| What is expected |
In the listing, switch "taskbar" to "task bar" throughout the stretch from the line containing "Switch to the http log tab" through the line containing "click(476, 797)". Return only those lines, with nothing else changed.

===

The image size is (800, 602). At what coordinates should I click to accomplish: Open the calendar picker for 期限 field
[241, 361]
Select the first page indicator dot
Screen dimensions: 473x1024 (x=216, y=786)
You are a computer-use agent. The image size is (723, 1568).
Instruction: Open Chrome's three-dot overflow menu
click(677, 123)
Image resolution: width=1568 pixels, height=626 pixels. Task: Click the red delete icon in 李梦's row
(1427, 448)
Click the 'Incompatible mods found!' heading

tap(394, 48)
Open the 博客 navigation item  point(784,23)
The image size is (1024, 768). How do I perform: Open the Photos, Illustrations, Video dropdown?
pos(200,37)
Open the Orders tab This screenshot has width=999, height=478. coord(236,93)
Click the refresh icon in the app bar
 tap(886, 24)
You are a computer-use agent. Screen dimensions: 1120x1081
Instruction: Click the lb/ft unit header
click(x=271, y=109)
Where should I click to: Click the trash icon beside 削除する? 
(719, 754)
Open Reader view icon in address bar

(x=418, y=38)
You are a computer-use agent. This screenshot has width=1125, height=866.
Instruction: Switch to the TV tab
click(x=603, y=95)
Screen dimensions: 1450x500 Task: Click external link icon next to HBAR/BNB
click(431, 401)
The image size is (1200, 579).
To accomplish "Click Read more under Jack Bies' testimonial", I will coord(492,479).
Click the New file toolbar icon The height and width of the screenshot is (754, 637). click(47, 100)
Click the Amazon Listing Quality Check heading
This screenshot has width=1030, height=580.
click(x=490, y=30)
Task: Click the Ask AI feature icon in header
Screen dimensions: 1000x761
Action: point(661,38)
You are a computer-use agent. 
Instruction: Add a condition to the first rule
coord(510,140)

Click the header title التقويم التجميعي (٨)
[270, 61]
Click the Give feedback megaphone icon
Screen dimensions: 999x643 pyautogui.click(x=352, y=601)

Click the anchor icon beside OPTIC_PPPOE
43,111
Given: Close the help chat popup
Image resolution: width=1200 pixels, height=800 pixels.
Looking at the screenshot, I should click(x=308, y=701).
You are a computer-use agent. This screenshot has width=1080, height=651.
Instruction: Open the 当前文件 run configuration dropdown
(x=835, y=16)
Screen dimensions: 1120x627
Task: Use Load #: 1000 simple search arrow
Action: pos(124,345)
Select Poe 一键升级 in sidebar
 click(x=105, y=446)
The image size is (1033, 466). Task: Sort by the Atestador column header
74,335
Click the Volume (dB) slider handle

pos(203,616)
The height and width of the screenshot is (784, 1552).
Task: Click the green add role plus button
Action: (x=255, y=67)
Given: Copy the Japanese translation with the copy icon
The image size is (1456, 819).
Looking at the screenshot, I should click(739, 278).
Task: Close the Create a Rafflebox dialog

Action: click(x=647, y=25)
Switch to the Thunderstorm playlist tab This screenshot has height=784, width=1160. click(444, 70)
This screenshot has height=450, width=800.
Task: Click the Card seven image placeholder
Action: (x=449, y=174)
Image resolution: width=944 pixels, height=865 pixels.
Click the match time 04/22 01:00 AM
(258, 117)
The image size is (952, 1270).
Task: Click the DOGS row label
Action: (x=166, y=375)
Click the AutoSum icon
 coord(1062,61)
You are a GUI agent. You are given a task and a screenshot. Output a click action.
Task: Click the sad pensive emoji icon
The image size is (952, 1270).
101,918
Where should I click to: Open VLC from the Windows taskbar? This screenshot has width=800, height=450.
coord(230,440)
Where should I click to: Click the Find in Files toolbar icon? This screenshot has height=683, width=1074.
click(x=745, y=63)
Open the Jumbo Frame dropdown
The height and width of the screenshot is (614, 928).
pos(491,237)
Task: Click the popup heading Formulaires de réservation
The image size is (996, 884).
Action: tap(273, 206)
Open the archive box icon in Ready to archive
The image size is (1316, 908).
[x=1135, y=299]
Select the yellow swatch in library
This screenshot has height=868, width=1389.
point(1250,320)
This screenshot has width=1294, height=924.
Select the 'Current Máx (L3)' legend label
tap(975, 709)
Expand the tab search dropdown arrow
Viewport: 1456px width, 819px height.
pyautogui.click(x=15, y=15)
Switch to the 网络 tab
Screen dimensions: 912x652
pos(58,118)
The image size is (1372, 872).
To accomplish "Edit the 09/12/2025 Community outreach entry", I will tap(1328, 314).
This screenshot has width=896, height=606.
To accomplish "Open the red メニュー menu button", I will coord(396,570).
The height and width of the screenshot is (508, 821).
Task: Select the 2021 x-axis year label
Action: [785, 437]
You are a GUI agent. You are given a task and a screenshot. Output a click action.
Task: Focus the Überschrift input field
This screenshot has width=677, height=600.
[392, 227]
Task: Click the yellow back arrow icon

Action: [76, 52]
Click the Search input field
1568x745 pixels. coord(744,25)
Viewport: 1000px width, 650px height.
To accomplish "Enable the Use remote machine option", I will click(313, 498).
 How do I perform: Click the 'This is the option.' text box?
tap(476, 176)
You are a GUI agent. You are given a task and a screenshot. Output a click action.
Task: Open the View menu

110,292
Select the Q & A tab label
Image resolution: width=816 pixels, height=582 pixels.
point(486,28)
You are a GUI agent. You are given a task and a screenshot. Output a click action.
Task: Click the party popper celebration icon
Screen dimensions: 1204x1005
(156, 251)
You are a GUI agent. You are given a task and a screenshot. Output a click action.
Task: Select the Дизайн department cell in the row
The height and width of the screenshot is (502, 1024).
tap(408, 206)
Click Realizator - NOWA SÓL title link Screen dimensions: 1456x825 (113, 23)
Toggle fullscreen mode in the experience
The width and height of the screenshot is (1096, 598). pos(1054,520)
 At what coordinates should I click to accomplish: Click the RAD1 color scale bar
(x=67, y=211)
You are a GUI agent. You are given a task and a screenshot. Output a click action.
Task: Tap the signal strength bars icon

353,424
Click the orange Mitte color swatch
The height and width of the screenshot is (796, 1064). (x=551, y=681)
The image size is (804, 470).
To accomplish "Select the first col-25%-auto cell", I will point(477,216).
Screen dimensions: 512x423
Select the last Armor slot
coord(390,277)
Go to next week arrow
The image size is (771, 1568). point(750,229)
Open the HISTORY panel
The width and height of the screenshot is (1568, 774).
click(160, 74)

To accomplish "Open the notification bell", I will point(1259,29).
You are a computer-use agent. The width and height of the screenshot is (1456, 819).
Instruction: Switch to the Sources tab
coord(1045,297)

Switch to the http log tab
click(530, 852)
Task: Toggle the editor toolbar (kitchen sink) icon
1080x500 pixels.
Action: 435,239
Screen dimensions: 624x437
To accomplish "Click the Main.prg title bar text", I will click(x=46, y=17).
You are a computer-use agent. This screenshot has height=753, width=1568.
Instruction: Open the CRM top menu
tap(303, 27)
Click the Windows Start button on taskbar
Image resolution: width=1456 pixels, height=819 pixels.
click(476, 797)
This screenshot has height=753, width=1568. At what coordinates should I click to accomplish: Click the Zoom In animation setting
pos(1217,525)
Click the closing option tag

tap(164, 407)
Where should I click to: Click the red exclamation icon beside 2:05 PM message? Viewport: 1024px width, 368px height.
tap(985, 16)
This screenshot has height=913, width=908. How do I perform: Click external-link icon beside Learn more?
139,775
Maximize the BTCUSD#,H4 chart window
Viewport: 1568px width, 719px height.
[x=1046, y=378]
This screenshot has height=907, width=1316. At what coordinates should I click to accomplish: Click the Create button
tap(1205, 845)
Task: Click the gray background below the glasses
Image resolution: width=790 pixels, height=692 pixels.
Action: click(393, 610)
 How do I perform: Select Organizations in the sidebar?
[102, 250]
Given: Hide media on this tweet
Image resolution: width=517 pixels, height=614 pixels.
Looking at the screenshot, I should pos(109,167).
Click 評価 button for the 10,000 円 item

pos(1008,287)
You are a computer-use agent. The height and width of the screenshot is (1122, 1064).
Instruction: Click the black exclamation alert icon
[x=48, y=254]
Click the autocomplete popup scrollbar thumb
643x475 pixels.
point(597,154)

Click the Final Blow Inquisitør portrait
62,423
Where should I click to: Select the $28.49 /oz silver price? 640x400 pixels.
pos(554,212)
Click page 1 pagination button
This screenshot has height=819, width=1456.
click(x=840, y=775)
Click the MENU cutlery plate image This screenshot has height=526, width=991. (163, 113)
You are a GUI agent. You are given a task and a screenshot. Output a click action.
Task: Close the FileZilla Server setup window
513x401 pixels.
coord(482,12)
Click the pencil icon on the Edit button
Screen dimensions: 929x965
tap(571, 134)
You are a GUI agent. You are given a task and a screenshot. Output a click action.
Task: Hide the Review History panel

===

| Result of this exercise |
Switch to the http log tab
click(530, 852)
Task: Toggle the editor toolbar (kitchen sink) icon
1080x500 pixels.
Action: 435,239
Screen dimensions: 624x437
To accomplish "Click the Main.prg title bar text", I will click(x=46, y=17).
You are a computer-use agent. This screenshot has height=753, width=1568.
Instruction: Open the CRM top menu
tap(303, 27)
Click the Windows Start button on task bar
Image resolution: width=1456 pixels, height=819 pixels.
click(476, 797)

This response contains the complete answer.